At night, and regardless of her complaints about the lack of help to buy new batteries, Maria Gil would take her radio out and put it where all could hear the soap opera. Women and kids alike surrounded the neighborhood’s only radio.

Esther was not very sociable, but it was difficult not to become part of the communal routines. People shared more than radios and water, and more than the sounds of kids playing on the streets; they shared the absences of loved ones, and the hope and loneliness that came with it. They shared the hardships for the lack of social services and the heartache of seeing babies die. But most also shared a dream, the dream of one day setting foot in “El Norte,” joining their husbands, fathers and sons.

Every time Aureliano returned home from the United States, he found work in the fields of well-to-do families in town. Even if he only had weeks to be with his family, he didn’t rest. One morning when on his way to work, while hauling farming equipment with his horse, tragedy struck. The horse got scared and threw him. The heavy piece of farming equipment trapped and crushed one of Aureliano’s arms when it fell on him. Some surgeries later he had improved but not totally recovered. For several years he was unable to return to work in the United States. He continued working on whatever jobs he was able to handle, but with more mouths to feed – now a total of 11 – for the first time since they got married, Esther and Aureliano’s family experienced hunger.

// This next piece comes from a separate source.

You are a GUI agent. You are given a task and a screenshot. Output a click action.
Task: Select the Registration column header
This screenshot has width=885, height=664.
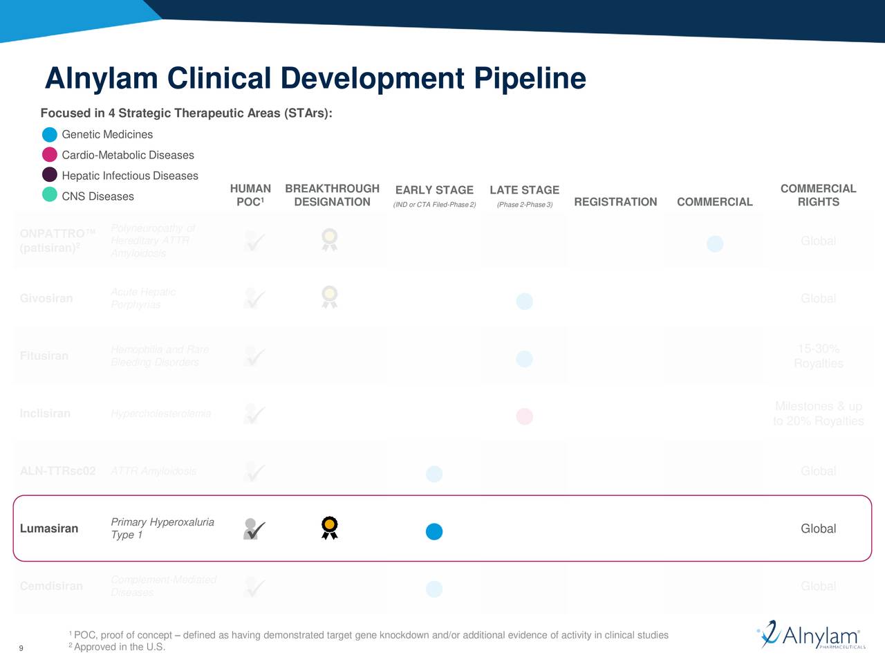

The economic situation was so bad that the oldest kids had to drop out of school to help. By the time Aureliano’s mobility and strength returned to his arm, some of the kids were young adults and teenagers. It was now their turn to look North. They left one by one, the way it always happens. At the beginning of the seventies, Aureliano made once again the trip to the United States to reunite with his sons, in Los Angeles, California, sending for Esther and the younger kids a couple of years later. The two oldest daughters had already married and stayed in Mexico.

For Esther “El Norte” was nothing like she had imagined. The two-bedroom apartment where she and her three kids landed, was infested with rats and roaches. The space was already home to Aureliano, three of their sons and two other male relatives; one son had already moved out and had a wife and a baby. The apartment complex was in the heart of East Side Clanton 14 St territory, one of the oldest gangs in Los Angeles. The two adult sons liked to party and were often out late at night. The teenager was ready to follow in their footsteps. Drive-by shootings and gang violence were frequent.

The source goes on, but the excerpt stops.